Der Einfluss des Zoroastrismus lässt sich übrigens bei Paulus und seinen „zwei Wegen“ zum Heil oder Unheil für den Menschen erkennen, ebenso auch in der Gnosis. Dort entwickelte sich die Hoffnung, den noch verbliebenen göttlichen Lichtfunken in der Seele des Menschen wieder gegen die bösen Mächte zum Leuchten zu bringen. 

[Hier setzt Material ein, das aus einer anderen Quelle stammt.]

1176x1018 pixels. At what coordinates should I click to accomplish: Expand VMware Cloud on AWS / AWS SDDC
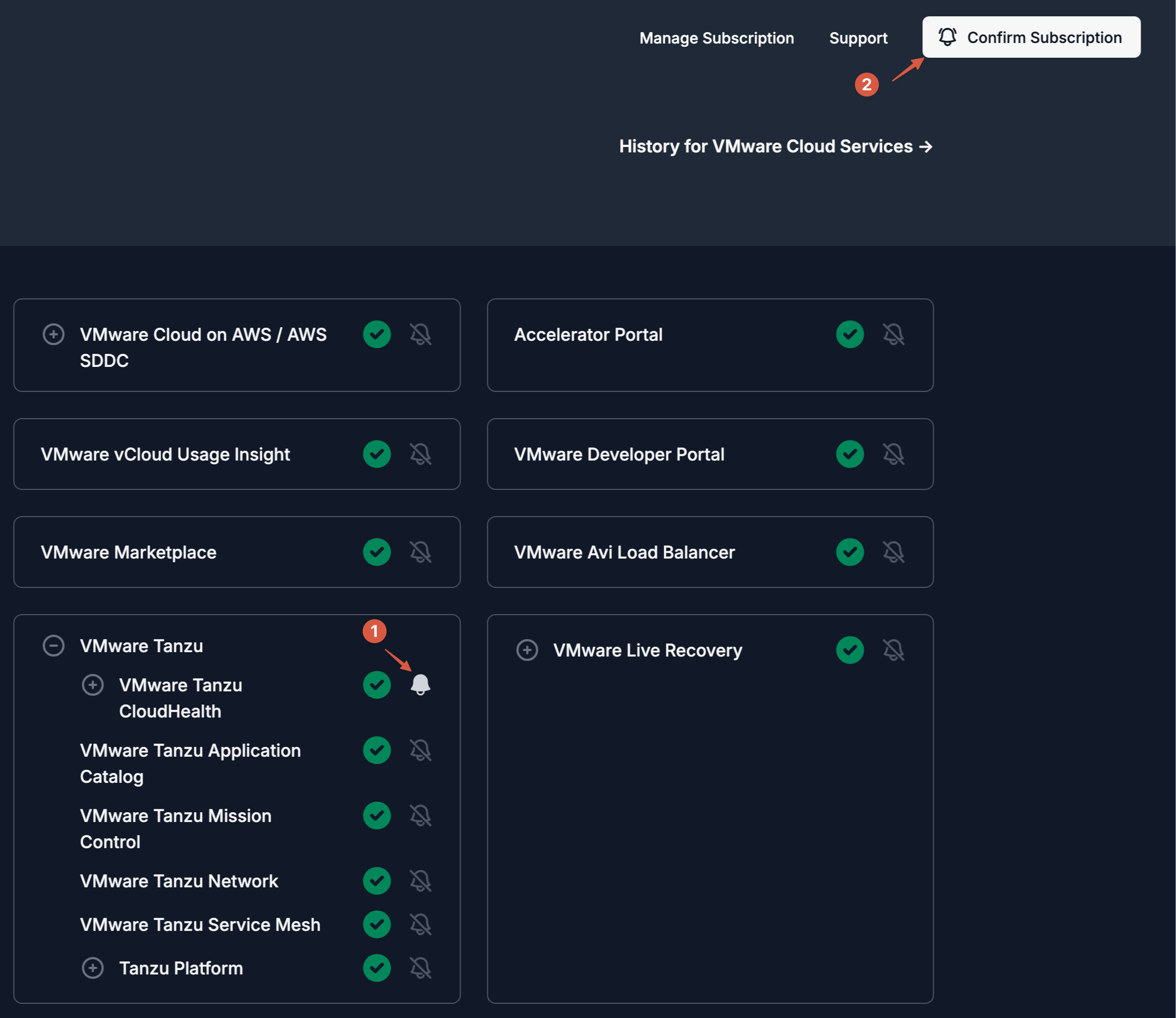click(x=53, y=334)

Für den Autor ist das heiter Entspannte aus der Zarathustra-Religion verschwunden, auch wenn die heutigen Zarathustrer (Parsen) ihre Religion viel optimistischer begründen. Stattdessen – so Strohm – erklärte der Monotheos den Krieg, und zwar gegen den Eros und die Schönheit des Weiblichen, gegen die Lebensfreude, gegen die Tiere, gegen den Rausch(-Trank) und gegen die Bilder. Dies spiegelt zugleich individualpsychologische Abwehrhaltungen mit Folgen auch für die Heilslehren des Christentums: Während Jesus selbst mehr der gewissen Ungezwungenheit altindischer Götter nahekommt (z.B. den Soma-Indra-Mythen), bedient sich das spätere Christentum offensichtlich aggressiver zoroastrischer Tendenzen.

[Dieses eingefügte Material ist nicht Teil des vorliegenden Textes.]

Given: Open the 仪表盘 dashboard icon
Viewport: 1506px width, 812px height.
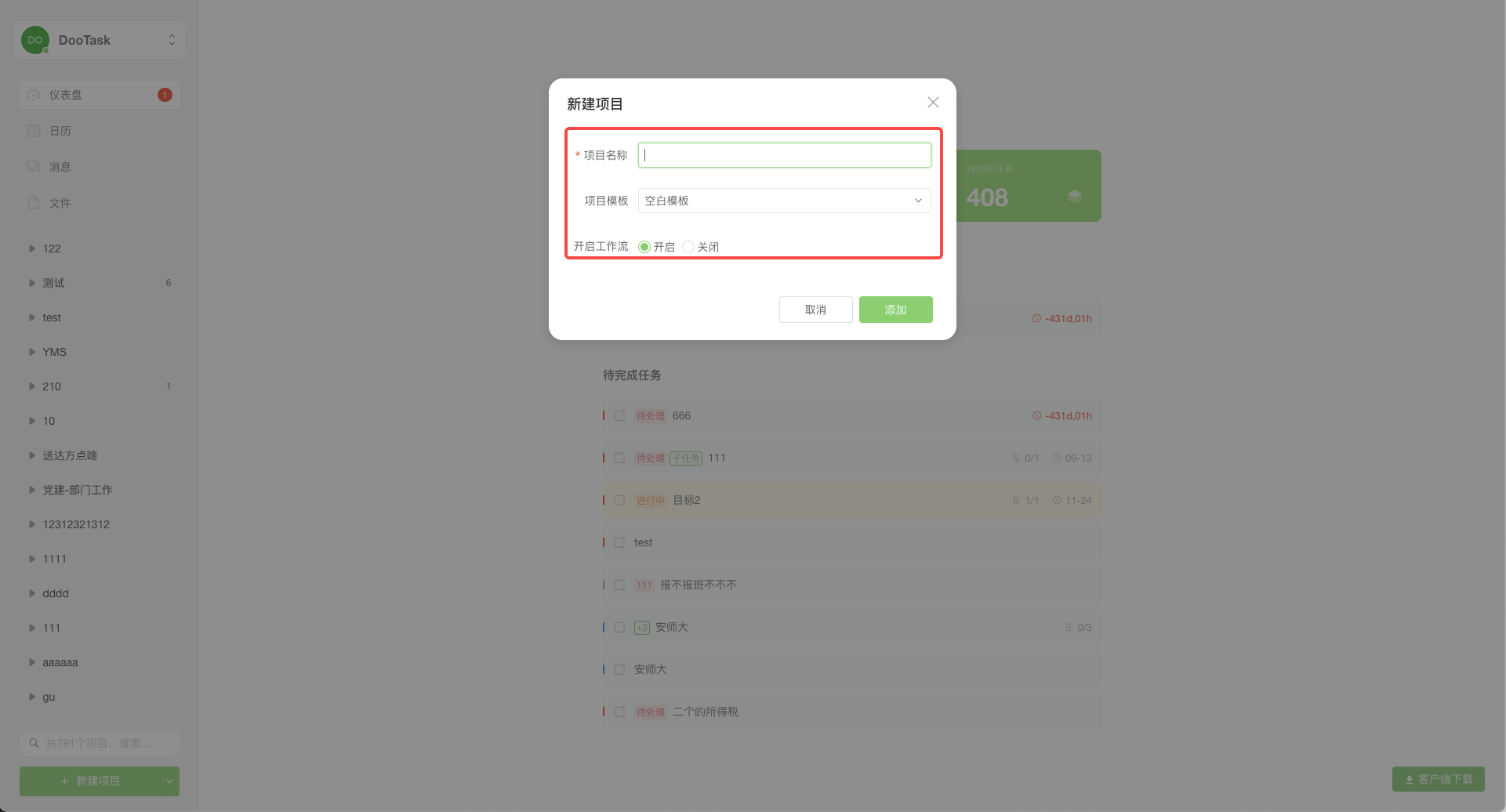Looking at the screenshot, I should tap(33, 94).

Vor uns liegt ein umfangreiches und zugleich spannendes Buch, das die psychologischen Konsequenzen oft kühn und manchmal unwahrscheinlich erscheinen lässt, eben weil der Verfasser die mythischen Veränderungen durchweg in der kindlichen Entwicklung sowohl progressiv wie regressiv abgebildet sieht. Nicht zu übersehende Konvergenzen aber laden ein, intensiv darüber nachzudenken, inwieweit und inwiefern sich kosmisch-mythische Geschehnisse psychologisch in den Lebensrhythmen zum Erwachsenwerden widerspiegeln.